Выдвигаясь к квартире на часы, Сенька в очередной раз пожалел о том, что у него нет даже зажигалки. Вздохнул, увидев сонного белоглазого Егошку, уставившегося на него с язвительным видом, и отвернулся. Замухрышистый, неприятный все-таки человечек этот Егошка. Как-нибудь, когда не будет свидетелей, надо будет рукоятью шашки съездить ему по зубам. Чтобы нос не задирал…
Вместо этого Кривоносов заступил на дежурство – старшим в наряде. Перед дежурством выпил с подопечными чаю и сказал:
– Жаль, оружия у нас нет, казаки. Ну какие мы без оружия часовые? Хотя бы пистолетик какой-нибудь завалящий дали… Или пугач.
Вооружена охрана была только шашками. Все остальное отобрали китайцы и прочно запечатали в своих каменных складах. Говорили, даже не в Суйдуне, а в другом городе.
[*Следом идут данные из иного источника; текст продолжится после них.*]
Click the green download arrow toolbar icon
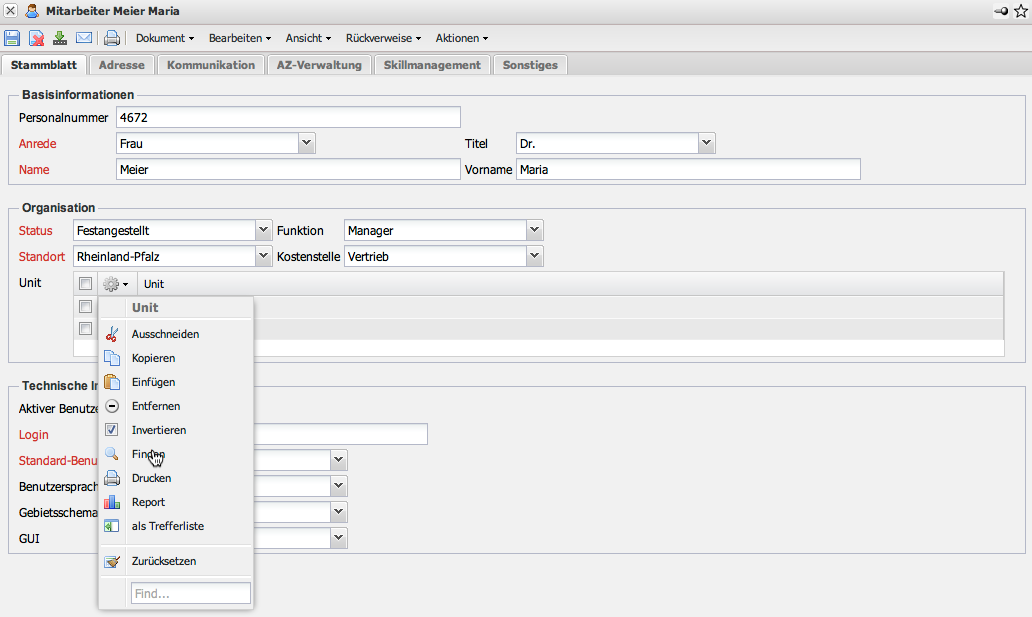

В вязком сумраке с недалеких каменных кряжей принесся ветер, посыпал тропки, мерзлой крупой, посшибал с крыш ошмотья снега, завалил одну гнилую трубу и стих. С ветром в Суйдун приволокся и мороз – скрипучий, острекающий, будто крапива. С силой стиснул камни и сугробы. Погода установилась неприятная.
Днем в Суйдун пришло сообщение, что у красных вспыхнуло восстание – дехкане убили нескольких комиссаров по продовольствию, уничтожили охрану, находившуюся при них, сожгли несколько подвод, на которых должны были везти хлеб.